Stored items:
BEGIN
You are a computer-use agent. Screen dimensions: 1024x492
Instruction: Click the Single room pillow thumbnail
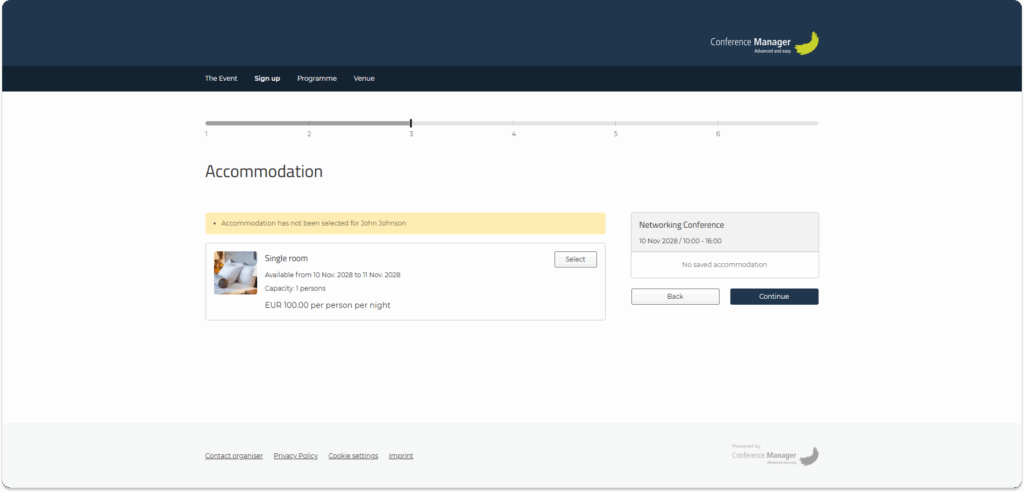(235, 273)
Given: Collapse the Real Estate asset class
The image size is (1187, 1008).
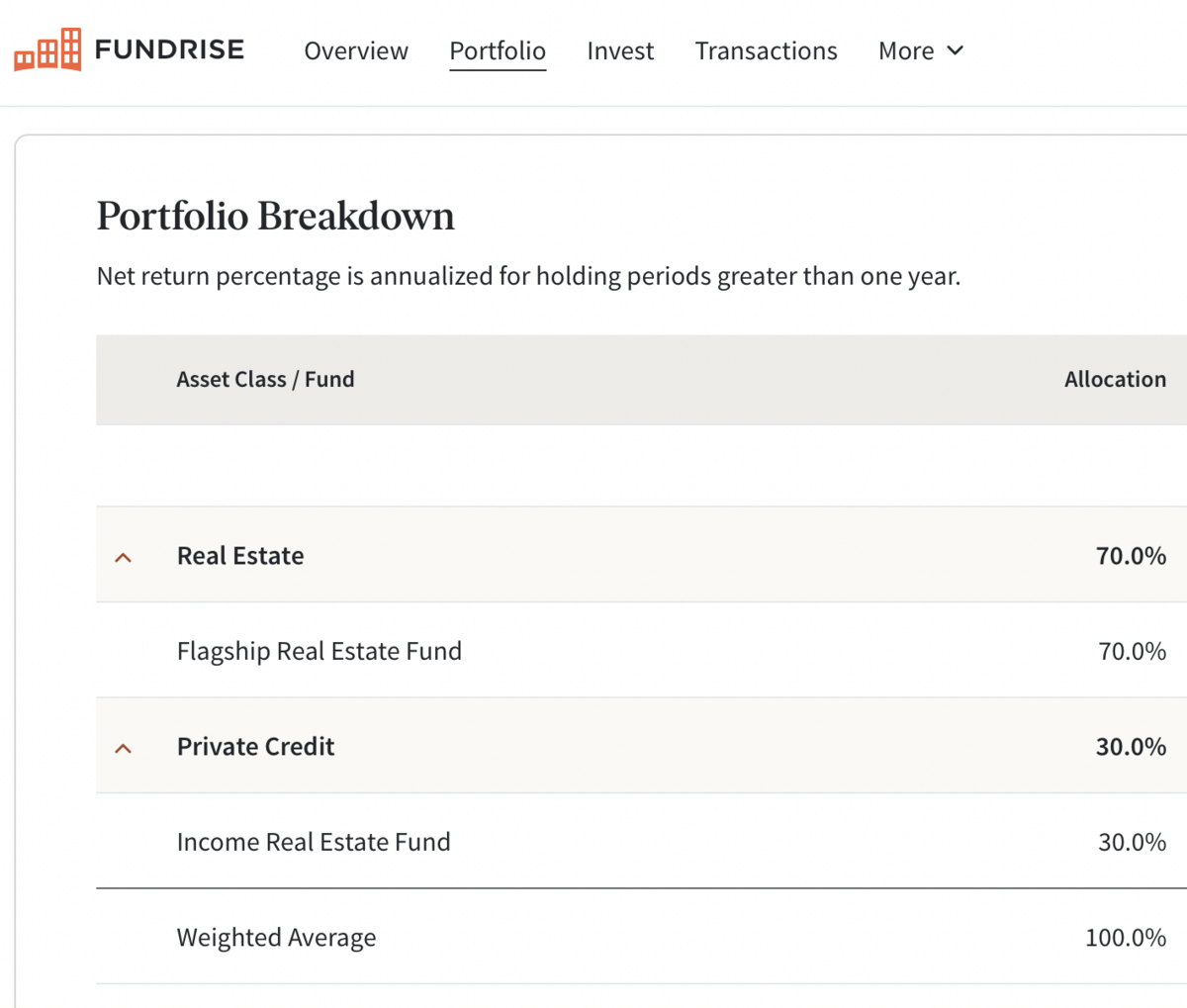Looking at the screenshot, I should (x=124, y=557).
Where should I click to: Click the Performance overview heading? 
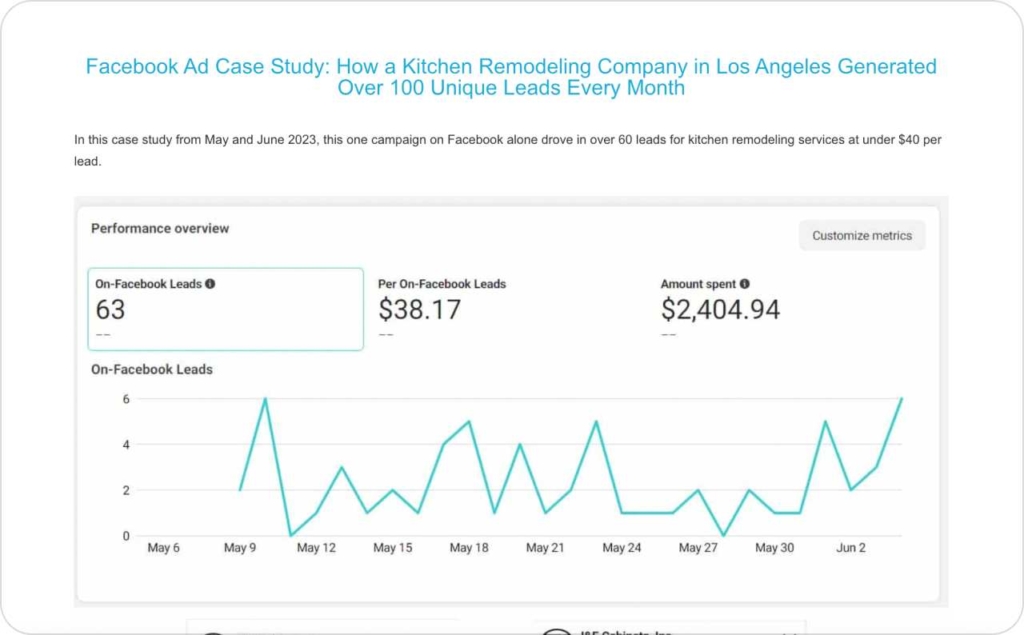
END
> **Task brief**: Please copy exactly the lines from the one containing "The image size is (1187, 1008)." through the end of the records above, leaving out every picture.

> **Output for this exercise**:
The image size is (1187, 1008).
Looking at the screenshot, I should (x=124, y=557).
Where should I click to: Click the Performance overview heading? 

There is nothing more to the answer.